Random networks of different topology (the prototype of molecular machines) are studied. We have considered an equilibrium ensemble of large Erdhos-Renyi topological random networks with two types of vertices, "black" and "white", and fixed vertex degree. The system energy is a sum of all unicolor triples (either all black or all white), weighted with a chemical potential. Minimizing the system energy, we see at any positive value of chemical potential the formation of two unicolor clusters, linked by a "string". The system exhibits a critical behavior manifested in emergence of a wide plateau in the dependence of the number of black-white links on the chemical potential. The results permit discovering which of the topological characteristics (distribution over the connectivity degrees, distribution of the local clusterization coefficient) are responsible for the formation of the cluster structure in the network.
Supercomputing of the exascale era is inevitably limited by power efficiency.
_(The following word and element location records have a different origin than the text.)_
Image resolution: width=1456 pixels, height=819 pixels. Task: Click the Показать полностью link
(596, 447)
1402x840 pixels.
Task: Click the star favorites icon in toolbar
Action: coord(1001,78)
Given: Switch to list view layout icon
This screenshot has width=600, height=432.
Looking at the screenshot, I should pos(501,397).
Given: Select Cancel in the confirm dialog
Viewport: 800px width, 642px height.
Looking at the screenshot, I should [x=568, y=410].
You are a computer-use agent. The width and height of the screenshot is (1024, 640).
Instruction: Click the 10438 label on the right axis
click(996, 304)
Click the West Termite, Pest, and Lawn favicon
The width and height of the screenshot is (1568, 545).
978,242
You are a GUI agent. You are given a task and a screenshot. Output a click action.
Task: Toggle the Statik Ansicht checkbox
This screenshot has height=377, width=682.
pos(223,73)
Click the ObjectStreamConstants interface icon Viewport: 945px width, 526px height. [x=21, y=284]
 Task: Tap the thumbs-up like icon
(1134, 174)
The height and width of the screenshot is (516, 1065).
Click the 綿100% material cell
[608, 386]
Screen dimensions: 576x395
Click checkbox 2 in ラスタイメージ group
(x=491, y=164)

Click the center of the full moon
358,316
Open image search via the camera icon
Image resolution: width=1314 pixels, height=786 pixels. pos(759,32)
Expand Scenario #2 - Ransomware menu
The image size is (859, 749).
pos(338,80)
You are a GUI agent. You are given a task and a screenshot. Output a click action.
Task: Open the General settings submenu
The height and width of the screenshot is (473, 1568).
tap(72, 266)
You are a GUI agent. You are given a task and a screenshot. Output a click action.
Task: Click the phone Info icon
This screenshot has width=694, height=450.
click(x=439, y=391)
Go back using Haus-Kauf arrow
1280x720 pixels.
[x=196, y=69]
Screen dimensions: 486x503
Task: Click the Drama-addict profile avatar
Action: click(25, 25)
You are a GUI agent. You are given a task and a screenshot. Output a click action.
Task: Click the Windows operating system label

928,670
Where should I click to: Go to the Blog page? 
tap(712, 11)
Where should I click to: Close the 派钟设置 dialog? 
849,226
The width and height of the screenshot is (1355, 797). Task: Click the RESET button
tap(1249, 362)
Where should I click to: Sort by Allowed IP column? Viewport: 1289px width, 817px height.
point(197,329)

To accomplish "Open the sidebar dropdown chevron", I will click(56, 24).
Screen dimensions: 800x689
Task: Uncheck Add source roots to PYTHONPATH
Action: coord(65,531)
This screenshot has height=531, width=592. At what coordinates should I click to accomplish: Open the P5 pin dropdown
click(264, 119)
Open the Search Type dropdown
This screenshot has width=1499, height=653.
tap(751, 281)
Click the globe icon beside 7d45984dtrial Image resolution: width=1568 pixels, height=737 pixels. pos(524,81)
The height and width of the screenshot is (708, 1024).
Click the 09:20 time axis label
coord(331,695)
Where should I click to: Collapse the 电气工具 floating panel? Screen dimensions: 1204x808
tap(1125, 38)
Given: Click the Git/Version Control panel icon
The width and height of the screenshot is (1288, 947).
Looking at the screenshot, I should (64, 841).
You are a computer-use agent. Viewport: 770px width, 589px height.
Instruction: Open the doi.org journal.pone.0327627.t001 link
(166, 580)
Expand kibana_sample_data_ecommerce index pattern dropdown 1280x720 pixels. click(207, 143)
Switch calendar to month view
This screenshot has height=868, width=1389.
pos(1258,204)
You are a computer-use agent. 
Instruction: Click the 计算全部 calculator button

Nowadays, different CPU architectures are considered as possible choices for these purposes. Recently, the development of ARM processors has come to the point when their floating point performance can be seriously considered for a range of scientific applications. In this work we present an analysis of the floating point performance of the latest ARM cores and their efficiency for the algorithms of classical molecular dynamics. The results of these studies show that the use of ARM processors is very perspective for high-performance computations. The perspectives of supercomputer architecture development are considered.
The investigations performed in this project are based on original ideas. The research in all subsections of this project was performed at the highest scientific level comparable with the first-rate investigations in the world. The obtained results are mainly published in authoritative international reviewed journals and were delivered at representative conferences. The investigations performed in the framework of this project can be further extended and developed which can lead to new important theoretical achievements and find new actual applications in high technologies.